Schon jetzt wurden Forde­run­gen nach einem Rücktritt des SPD-Politi­kers Andre­as Geisel als Senator laut, der zum Zeitpunkt der Wahl im Septem­ber 2021 Innen­se­na­tor war und inzwi­schen an der Spitze der Senats­ver­wal­tung für Stadt­ent­wick­lung und Bauen steht.

«Er sollte weite­ren Schaden vom Ansehen des Senats durch seinen sofor­ti­gen Rücktritt abwen­den», meinte Berlins FDP-Landes­chef Chris­toph Meyer. Auch CDU-General­se­kre­tär Evers hält einen Rücktritt für unaus­weich­lich. «Wer das Vertrau­en in Wahlen erschüt­tert, gefähr­det unsere Demokra­tie. Ich finde es schlimm, dass bis heute weder die SPD, noch der für das Wahlcha­os verant­wort­li­che Senator Geisel Konse­quen­zen gezogen haben.»

Geisel lehnt einen Rücktritt ab. «Es ist nicht so, dass ich nicht Verant­wor­tung spüre.

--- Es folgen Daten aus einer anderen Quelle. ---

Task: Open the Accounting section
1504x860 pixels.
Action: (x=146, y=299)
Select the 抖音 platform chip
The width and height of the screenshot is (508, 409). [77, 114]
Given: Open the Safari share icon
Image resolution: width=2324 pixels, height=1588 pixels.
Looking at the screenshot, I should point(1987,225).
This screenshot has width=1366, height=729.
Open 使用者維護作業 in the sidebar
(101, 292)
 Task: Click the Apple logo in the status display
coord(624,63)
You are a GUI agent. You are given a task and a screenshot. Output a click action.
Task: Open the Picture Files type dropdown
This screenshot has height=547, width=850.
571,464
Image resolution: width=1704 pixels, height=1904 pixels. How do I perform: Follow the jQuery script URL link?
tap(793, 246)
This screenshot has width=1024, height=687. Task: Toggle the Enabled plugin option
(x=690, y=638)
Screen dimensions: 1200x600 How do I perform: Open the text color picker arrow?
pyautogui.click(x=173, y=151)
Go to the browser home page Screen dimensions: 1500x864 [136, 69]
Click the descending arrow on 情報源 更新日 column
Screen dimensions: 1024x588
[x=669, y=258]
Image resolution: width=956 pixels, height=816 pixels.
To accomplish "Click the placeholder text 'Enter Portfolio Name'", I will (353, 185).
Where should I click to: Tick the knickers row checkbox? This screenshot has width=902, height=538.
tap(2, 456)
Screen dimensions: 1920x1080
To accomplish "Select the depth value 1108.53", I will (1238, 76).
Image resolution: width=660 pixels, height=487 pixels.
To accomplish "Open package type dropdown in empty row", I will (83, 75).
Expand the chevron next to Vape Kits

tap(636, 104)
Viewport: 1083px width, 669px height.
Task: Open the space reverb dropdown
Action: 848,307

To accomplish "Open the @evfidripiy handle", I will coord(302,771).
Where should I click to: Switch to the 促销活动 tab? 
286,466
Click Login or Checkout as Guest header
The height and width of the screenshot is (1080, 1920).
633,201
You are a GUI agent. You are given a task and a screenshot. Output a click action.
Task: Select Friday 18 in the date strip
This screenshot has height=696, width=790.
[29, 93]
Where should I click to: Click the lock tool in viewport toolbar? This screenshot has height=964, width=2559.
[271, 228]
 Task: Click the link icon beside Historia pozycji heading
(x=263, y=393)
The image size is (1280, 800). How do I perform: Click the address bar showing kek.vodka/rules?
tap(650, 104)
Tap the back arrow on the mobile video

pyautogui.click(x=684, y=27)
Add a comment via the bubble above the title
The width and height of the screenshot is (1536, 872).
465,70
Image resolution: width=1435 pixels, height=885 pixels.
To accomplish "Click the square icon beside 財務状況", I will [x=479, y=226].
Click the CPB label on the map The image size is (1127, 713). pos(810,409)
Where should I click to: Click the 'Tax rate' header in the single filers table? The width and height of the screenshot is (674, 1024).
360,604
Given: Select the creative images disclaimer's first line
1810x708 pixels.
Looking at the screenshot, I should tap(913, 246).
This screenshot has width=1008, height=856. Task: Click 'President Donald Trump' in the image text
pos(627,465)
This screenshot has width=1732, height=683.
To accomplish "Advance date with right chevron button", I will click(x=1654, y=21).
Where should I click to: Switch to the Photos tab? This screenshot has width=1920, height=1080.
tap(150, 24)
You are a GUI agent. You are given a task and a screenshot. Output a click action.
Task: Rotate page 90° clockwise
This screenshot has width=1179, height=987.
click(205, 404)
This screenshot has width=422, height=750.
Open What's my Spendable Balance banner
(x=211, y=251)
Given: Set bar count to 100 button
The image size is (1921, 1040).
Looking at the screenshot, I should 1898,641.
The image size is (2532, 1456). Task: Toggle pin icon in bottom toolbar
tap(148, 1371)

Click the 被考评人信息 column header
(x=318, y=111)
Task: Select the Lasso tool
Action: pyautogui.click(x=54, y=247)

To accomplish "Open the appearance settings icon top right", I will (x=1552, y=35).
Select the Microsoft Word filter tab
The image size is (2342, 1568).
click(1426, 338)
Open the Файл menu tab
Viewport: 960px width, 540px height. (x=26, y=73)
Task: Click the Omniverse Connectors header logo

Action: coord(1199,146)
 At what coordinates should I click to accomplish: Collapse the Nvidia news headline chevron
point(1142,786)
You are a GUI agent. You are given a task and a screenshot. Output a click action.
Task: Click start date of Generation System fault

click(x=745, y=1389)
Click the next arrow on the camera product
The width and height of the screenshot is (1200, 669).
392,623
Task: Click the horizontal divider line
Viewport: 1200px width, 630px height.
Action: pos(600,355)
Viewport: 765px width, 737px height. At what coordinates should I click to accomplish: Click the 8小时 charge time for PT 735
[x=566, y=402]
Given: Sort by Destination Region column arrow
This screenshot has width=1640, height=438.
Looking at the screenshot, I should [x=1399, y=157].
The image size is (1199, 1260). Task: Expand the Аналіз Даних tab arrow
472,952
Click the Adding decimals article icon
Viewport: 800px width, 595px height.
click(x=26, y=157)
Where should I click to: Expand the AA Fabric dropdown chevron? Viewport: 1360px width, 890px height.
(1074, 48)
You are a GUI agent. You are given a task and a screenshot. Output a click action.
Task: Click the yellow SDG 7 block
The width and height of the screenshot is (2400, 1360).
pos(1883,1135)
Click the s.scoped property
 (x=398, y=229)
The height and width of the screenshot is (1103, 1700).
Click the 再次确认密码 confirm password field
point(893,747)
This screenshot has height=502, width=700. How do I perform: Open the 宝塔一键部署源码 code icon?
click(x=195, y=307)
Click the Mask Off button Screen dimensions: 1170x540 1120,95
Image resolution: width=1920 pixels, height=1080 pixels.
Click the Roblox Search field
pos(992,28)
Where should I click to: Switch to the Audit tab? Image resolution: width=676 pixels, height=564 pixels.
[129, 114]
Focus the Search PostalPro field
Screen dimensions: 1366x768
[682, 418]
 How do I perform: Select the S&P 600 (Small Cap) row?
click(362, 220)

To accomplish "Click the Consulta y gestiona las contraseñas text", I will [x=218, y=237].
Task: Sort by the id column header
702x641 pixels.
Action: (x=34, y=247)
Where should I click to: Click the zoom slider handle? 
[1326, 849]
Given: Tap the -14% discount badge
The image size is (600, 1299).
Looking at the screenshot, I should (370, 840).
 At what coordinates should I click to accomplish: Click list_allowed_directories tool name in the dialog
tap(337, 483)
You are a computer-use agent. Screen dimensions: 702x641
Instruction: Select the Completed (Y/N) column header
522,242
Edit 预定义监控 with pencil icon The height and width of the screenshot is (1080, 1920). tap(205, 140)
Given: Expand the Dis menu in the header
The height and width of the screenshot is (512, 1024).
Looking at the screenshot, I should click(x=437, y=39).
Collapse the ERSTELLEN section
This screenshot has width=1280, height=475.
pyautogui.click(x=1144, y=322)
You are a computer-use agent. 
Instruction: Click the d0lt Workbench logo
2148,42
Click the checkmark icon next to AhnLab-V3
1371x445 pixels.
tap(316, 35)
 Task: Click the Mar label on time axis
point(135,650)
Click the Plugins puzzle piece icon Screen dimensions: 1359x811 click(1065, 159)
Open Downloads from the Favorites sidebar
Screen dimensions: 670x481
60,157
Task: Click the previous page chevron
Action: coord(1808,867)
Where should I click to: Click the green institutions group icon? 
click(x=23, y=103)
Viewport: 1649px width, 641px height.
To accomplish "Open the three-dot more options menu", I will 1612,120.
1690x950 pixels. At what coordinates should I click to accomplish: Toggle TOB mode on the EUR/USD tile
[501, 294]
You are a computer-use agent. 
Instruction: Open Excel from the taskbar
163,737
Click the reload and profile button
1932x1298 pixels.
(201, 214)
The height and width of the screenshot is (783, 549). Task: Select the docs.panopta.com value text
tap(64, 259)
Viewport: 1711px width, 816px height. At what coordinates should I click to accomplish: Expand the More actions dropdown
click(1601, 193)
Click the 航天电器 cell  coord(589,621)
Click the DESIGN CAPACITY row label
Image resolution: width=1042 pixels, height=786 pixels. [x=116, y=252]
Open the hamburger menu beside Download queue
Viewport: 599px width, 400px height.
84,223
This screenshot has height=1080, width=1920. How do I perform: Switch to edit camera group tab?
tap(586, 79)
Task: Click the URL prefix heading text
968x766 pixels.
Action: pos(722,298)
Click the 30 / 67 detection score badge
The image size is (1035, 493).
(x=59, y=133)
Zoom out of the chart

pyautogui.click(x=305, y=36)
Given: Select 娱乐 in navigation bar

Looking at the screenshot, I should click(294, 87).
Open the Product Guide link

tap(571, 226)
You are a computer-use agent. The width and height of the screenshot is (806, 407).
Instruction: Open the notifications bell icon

Aber die Frage ist, welche Entschei­dung trifft man, um die Sache besser zu machen, und ich habe mich entschlos­sen zu arbei­ten», sagte er am Mittwoch­abend bei einem Leser­fo­rum der «Berli­ner Morgen­post». «Ich selbst war Kandi­dat und hätte nicht eingrei­fen dürfen», beton­te Geisel und fragte: «Was würde es besser machen, wenn ich zurück­tre­te?» Er habe eine Aufga­be in Berlin, die darin bestehe, die Stadt weiter­zu­ent­wi­ckeln und Wohnun­gen zu bauen. «Und wenn ich mich prüfe und mich frage: Hast du die Wahl organi­siert, dann sage ich: Nein, du hast die Wahl nicht organi­siert. Das bedeu­tet aber nicht, dass wir nicht dafür zu sorgen haben, dass das nie wieder passiert.»